Pope's gay edict gets spirit of the season all wrong

26 Dec, 2008 07:33 AM
The Christmas angel tells us: ''Fear not, for I bring you good news of great joy for all people.'' The Pope, on the other hand, has been using this Christmas season to spread entirely the opposite message, a message of fear and exclusion that seems more bad news than good.

For, apparently, gay people threaten the planet in a comparable way to the destruction of the rainforest. I guess the idea is that if we all were gay, then we wouldn't be making any babies. Yes, it's a bit like saying that if we all were to become celibate priests we wouldn't be making any babies either. Except that would mean the Catholic church has itself become a threat to the planet. OK, that's a cheap shot.

So where does this religious obsession with making babies come from? I had a moment of epiphany some years ago in a refugee camp in southern Gaza. So many families had so many children, often a dozen or more. It was explained to me that the Palestinians' secret weapon against the Israelis was ''the Palestinian womb''. That women were regarded as part of a wider demographic struggle, and that having babies was vital to the war effort.

The writers of the early Hebrew scriptures were similarly caught up in a struggle for survival that made having babies a part of one's moral duty. At the beginning of the Bible, Noah is told by God to ''be fruitful and multiply''. Later Abraham complains, ''I continue childless'', to which God replies, ''I will multiply your descendants as the stars of the heavens, and all this land of which I have spoken I will give to your descendants, and they shall inherit it for ever.''

This is the great obsession of much of the early history of the people of Israel. From this perspective, fertile women are politically valuable, and infertile women, homosexuals and eunuchs almost traitorous. Thus, for instance, the rather bizarre stuff you get in Deuteronomy that ''no one whose testicles are crushed or whose penis is cut off shall be admitted to the assembly of the Lord''.

But there's a twist here. For when it comes to the book of Isaiah, Jesus's favourite book of the Hebrew scriptures, this more enlightened biblical author realises that the obsession with children has warped the moral values of his culture. In direct opposition to the theology of Deuteronomy, Isaiah writes that ''to the eunuchs that keep my Sabbaths and hold fast to my covenant, I will give, in my house and within my walls, a monument and a name that is better than sons and daughters''. Note: better than sons and daughters. And what is true for eunuchs is true, by direct analogy, for people who are gay. Inclusion is not a piece of trendy modern theory. It is a biblical imperative. Those who take the Bible as if it were a reference book cannot mentally accommodate the idea that the story being told is about the developing consciousness of the people of Israel, of how they got it wrong and how they are led to a new understanding by God. For Christians especially this new understanding is that God is there for all; that, as St Paul is very keen to insist, you don't even need to be a Jew for God to be there for you. Which returns us to the message of the angel: that Christ is good news to all. This is the ultimate communication of religious inclusion.
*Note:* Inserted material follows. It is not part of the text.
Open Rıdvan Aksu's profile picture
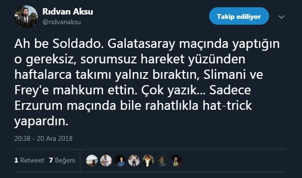 (x=26, y=17)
The broader theme of the Pope's address concerns gender theory. His idea is that trendy philosophy has obscured the distinctiveness of male and female, which ought to be regarded as rooted in the order of creation. Evangelical Christians are often incredibly suspicious of this sort of line. They are afraid that it endorses the argument that, because homosexuality is actually prevalent in nature, and because people seem to be ''born gay'', natural law ethics could be won round to regard homosexuality as natural and good.
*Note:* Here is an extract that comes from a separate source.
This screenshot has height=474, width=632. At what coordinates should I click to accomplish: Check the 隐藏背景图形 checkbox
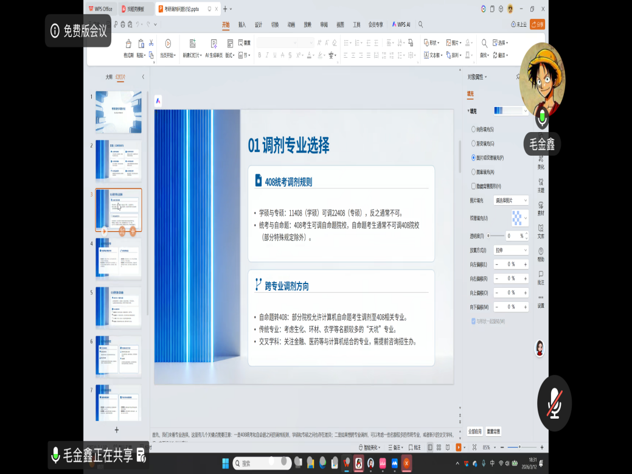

In light of this, conservative evangelicals have begun to take an interest in precisely the sort of gender theory that the Pope excoriates.

It seems bizarre to me that evangelicals have begun to read postmodern philosophers such as Michel Foucault with approval, but what they argue is that because our sexual inclinations are not stubbornly rooted in nature, they are more plastic and are capable of being changed. In this way they can argue that gay people are not gay because of intransigent nature but because of wilful disobedience. Foucault would turn in his grave.

And one last thing. Why did the Pope think Christmas was a good time to ignite this sort of row? While we are all spitting tacks, those worryingly androgynous angels are trying to get their own message across: peace on Earth and goodwill to all. And all means all. Guardian

Giles Fraser teaches philosophy at Oxford University and is the vicar of Putney, west London.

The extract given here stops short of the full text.